Indonesian businessman and politician (born 1991)

Muhammad Bobby Afif Nasution (born 5 July 1991) is an Indonesian businessman and politician who is currently serving as the 19th governor of North Sumatra since 2025. He previously served as the 18th mayor of Medan from 2021 to 2025. He is the son-in-law of former President Joko Widodo.

== Early life and career ==
Bobby was born on 5 July 1991 in Medan, North Sumatra. He was the youngest of three siblings in a Mandailing Batak family. His father, Erwin Nasution, was the president and director of the state-owned plantation company Perkebunan Nusantara IV. He received his primary education in Pontianak, West Kalimantan, before going to middle and high school in Bandar Lampung. Bobby then studied agribusiness in university, graduating with a bachelor's and master's degrees from the Bogor Agricultural Institute.

After graduating, Bobby began working in real estate in 2011. He began renovating and reselling homes, and became involved in the Malioboro City project in Yogyakarta. In 2014, he briefly worked as a manager for the football club Medan Jaya. Two years later, in 2016, he joined the Takke Group—a real estate company—and became its marketing director. He also held shares in the company.

== Political career ==

=== Mayor of Medan ===
Bobby submitted a bid to run as a mayoral candidate for his hometown of Medan in the 2020 Indonesian local elections through Jokowi's political party PDI-P. This caused multiple observers to suggest that a political dynasty was being established, which Bobby denied. In the ensuing months, he visited Gerindra chairman Prabowo Subianto and National Mandate Party chairman Zulkifli Hasan to gather support for his candidacy, in addition to registering with Golkar. He had officially become a cadre of PDI-P in March 2020. He was elected Mayor of Medan in December 2020, after winning 54.5% of the votes and defeating incumbent mayor Akhyar Nasution.

In November 2023, Bobby was expelled from PDI-P due to his endorsement of Prabowo Subianto in the 2024 Indonesian presidential election. In May 2024, Bobby ordered a shopping mall in Medan to be closed, citing unpaid municipal taxes since 2011 amounting to Rp 250 billion (USD 16 million). Also in May 2024, he joined the Gerindra Party.

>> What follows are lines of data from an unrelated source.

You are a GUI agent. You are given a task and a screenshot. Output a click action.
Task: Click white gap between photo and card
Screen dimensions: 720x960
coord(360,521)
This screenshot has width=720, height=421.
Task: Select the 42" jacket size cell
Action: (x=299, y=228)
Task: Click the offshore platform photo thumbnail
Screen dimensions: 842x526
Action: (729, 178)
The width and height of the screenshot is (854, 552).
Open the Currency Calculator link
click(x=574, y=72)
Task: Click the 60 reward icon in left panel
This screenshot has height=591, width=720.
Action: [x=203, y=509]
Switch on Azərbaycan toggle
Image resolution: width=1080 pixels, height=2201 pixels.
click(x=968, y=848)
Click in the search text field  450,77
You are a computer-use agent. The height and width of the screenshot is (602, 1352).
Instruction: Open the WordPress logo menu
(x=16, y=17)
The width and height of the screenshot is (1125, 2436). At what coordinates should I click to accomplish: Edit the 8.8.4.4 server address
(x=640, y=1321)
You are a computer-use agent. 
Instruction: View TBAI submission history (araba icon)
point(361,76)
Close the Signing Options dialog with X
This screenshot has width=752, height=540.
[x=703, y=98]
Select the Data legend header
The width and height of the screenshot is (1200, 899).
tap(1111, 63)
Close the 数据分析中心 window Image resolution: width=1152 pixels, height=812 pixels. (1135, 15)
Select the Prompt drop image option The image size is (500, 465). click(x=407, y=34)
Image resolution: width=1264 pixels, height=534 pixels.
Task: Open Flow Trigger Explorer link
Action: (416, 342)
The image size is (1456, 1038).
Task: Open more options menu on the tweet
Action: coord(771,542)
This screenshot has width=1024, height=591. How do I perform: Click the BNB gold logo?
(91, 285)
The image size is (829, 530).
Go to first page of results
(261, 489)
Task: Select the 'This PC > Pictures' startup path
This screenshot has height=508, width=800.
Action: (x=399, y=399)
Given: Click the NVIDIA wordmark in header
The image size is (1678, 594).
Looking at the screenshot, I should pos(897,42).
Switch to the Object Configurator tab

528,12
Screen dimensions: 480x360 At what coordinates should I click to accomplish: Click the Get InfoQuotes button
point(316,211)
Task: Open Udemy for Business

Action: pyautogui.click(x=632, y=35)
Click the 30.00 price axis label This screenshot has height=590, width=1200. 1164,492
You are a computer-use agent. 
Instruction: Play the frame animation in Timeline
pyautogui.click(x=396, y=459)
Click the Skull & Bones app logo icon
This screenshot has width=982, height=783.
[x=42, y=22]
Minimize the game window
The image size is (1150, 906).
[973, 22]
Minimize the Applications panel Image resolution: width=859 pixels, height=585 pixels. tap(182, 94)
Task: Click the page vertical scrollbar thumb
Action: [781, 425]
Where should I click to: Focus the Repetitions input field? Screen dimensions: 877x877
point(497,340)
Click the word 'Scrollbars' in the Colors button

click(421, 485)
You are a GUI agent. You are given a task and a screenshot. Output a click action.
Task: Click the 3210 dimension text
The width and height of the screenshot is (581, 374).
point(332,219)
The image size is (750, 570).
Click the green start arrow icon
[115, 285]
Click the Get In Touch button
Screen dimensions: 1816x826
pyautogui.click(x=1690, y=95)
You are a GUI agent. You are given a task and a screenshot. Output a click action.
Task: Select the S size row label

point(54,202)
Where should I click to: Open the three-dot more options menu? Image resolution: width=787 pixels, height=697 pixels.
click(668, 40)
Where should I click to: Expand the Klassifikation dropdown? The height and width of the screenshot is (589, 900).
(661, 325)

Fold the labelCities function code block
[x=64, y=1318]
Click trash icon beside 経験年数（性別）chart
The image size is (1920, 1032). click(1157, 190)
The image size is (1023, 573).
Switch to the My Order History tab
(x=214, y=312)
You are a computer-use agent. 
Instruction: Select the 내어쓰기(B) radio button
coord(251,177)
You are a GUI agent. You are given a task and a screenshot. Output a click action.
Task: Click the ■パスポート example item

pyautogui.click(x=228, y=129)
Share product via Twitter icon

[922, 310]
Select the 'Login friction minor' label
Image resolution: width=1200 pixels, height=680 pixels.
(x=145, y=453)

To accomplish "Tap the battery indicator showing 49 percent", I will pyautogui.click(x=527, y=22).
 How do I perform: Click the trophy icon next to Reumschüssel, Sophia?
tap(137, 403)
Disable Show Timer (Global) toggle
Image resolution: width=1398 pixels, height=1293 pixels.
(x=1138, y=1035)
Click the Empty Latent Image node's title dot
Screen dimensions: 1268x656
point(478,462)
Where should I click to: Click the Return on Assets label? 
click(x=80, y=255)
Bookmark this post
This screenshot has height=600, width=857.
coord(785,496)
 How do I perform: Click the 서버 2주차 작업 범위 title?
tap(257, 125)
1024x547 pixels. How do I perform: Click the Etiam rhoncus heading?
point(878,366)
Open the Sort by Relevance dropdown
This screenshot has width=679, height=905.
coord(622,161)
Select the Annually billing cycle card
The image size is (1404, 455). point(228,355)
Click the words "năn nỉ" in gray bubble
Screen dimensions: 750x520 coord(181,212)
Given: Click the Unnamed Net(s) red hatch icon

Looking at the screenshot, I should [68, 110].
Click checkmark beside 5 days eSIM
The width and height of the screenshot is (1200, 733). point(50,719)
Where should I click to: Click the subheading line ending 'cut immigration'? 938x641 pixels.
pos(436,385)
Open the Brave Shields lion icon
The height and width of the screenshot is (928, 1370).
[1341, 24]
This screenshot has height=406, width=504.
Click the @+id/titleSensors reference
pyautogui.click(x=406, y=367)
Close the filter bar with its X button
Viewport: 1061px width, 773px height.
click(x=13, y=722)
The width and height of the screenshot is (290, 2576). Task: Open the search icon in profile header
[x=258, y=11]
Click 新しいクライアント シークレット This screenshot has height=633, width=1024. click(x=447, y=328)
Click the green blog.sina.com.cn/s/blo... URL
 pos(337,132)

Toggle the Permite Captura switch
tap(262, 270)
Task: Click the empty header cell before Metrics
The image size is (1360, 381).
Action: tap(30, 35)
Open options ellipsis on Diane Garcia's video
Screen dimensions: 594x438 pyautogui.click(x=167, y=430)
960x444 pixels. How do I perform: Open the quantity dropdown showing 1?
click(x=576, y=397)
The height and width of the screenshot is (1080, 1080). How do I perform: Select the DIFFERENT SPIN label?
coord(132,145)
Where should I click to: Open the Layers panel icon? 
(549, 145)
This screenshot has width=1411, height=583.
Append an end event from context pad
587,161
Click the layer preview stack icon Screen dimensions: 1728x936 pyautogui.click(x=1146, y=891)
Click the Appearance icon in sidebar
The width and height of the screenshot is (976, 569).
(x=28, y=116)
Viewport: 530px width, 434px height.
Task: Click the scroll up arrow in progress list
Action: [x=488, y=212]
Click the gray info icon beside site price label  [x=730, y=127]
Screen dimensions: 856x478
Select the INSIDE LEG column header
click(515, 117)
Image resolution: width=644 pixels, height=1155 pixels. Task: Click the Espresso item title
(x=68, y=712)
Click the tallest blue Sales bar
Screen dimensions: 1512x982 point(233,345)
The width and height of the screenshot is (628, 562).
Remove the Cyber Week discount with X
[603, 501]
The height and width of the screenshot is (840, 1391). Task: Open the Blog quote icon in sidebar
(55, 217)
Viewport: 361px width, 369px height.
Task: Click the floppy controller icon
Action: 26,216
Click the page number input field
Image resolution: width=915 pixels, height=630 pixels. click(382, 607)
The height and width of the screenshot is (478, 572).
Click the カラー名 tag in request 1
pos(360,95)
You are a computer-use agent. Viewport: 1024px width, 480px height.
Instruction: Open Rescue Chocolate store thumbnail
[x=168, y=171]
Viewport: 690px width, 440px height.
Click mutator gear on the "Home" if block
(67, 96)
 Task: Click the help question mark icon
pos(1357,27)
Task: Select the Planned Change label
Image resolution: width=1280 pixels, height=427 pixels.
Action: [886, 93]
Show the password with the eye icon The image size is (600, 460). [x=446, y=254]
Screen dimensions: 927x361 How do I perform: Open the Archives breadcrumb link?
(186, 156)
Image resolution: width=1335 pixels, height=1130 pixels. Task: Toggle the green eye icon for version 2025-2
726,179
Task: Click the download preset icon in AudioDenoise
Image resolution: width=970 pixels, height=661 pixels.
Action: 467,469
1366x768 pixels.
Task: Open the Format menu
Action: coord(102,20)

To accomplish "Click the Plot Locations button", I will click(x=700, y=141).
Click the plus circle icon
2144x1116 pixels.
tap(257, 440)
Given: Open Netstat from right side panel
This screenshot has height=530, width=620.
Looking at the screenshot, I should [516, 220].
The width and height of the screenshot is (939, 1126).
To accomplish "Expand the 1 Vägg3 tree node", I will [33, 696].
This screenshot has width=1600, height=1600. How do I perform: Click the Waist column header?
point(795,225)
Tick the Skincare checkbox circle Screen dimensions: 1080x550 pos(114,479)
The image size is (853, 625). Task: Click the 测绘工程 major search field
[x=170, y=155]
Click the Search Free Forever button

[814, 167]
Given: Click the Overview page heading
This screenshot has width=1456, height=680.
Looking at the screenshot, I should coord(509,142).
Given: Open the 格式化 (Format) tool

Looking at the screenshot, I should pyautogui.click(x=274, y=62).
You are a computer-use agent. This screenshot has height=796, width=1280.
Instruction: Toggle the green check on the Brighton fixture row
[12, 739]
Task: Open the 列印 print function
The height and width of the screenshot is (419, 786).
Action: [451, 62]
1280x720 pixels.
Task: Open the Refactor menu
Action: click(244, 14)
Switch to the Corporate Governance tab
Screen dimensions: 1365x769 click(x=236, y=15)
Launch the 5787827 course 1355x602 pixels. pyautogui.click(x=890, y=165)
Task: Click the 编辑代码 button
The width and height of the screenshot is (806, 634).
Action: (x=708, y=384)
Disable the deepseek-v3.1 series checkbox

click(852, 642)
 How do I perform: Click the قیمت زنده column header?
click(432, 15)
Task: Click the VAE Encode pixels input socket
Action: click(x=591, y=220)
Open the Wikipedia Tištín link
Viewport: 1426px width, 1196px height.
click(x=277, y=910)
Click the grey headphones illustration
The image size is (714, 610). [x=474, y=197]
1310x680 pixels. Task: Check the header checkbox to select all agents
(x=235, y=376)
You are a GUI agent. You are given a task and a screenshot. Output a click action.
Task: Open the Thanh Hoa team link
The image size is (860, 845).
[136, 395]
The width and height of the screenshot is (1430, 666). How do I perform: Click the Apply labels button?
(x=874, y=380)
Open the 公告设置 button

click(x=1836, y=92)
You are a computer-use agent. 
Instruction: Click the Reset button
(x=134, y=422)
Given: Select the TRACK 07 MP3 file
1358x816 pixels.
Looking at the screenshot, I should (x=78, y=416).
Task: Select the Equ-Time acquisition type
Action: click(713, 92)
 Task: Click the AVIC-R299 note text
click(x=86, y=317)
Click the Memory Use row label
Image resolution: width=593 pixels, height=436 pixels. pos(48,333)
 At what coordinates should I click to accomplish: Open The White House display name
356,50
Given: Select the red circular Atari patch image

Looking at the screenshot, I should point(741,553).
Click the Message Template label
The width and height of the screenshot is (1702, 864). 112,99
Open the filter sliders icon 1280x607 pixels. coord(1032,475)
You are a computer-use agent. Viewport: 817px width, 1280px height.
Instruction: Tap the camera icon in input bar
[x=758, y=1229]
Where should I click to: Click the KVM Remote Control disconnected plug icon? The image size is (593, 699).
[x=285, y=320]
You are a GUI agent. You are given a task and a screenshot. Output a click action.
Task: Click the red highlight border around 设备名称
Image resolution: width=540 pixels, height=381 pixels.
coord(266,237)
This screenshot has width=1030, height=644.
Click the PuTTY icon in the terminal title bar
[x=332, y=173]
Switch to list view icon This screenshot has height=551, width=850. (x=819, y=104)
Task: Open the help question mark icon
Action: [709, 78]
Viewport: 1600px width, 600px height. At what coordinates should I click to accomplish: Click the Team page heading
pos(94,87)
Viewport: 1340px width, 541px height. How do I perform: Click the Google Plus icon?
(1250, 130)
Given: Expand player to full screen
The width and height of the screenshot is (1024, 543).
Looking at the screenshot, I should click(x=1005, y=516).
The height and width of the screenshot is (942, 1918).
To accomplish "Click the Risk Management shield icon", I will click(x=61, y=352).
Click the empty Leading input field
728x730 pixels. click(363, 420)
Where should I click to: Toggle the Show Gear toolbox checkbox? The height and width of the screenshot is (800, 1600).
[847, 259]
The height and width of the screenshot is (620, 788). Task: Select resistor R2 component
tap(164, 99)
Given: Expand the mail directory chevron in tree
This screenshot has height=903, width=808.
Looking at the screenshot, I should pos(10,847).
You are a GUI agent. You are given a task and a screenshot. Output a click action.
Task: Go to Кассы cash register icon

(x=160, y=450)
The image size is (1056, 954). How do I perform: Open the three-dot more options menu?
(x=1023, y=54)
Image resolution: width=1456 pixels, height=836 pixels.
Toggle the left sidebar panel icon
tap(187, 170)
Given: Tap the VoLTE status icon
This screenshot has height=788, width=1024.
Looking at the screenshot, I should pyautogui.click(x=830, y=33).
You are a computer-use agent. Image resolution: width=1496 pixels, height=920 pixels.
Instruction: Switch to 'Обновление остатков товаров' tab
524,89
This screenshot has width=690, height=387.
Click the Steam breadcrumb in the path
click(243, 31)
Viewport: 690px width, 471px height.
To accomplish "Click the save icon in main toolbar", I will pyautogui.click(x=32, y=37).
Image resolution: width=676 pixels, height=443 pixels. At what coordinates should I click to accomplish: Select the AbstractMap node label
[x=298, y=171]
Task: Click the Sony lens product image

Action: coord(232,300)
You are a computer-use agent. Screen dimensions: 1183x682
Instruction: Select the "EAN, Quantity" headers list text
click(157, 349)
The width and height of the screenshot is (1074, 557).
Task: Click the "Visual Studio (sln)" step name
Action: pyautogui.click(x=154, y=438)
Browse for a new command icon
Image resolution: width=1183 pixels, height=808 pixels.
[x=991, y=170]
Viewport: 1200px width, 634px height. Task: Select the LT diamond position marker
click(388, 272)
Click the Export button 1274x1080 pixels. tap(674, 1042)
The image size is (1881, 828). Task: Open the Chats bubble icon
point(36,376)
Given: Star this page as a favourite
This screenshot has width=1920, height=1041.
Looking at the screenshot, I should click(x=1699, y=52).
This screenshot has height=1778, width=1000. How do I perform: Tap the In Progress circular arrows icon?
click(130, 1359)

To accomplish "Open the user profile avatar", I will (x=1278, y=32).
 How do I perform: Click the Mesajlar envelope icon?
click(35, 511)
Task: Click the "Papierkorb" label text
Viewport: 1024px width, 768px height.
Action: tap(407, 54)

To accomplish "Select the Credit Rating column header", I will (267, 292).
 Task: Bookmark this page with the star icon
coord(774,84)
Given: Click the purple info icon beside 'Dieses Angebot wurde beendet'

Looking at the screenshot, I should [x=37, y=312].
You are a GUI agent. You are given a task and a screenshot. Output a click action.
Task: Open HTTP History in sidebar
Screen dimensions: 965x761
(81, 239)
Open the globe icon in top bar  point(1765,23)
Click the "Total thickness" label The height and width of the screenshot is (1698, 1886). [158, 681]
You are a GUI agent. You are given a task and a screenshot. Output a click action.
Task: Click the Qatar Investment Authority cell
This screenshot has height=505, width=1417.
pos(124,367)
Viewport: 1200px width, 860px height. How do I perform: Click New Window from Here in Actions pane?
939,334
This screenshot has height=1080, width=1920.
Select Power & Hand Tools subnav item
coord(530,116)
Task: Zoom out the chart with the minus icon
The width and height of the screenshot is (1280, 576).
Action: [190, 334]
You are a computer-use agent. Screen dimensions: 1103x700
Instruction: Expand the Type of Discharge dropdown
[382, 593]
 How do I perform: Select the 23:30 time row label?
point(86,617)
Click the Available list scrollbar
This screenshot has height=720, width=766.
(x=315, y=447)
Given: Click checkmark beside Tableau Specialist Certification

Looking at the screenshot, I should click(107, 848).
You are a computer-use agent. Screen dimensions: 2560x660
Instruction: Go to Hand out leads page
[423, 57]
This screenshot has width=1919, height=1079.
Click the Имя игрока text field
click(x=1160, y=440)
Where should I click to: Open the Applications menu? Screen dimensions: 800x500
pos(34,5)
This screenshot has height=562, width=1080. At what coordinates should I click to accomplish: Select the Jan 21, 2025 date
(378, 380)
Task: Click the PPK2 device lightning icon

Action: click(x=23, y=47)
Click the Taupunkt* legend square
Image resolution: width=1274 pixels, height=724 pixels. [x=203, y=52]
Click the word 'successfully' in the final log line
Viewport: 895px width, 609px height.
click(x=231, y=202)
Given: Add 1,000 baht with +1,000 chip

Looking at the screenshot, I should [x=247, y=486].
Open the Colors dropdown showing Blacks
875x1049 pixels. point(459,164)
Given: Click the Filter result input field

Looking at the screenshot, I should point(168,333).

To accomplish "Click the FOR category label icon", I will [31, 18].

=== Governor of North Sumatra ===
Supported by the Advanced Indonesia Coalition, Bobby ran for the governorship of North Sumatra in 2024, with Surya as his running mate. He then went on to win the election, receiving 3,645,611 votes (64.47% of the votes).

== Personal life ==
While studying for his master's degree in Bogor, Bobby met Kahiyang Ayu (born 20 April 1992), the only daughter of 7th Indonesian president, Joko Widodo (Jokowi). They dated for around a year after they met in 2015, and the two married in November 2017, through a ceremony in Jokowi's hometown of Surakarta which was attended by some 7,000 live guests and watched by millions of people. In March 2024, Bobby was given the adat title of Sutan Porang Gunung Baringin Naposo by the local rajas of southern Tapanuli.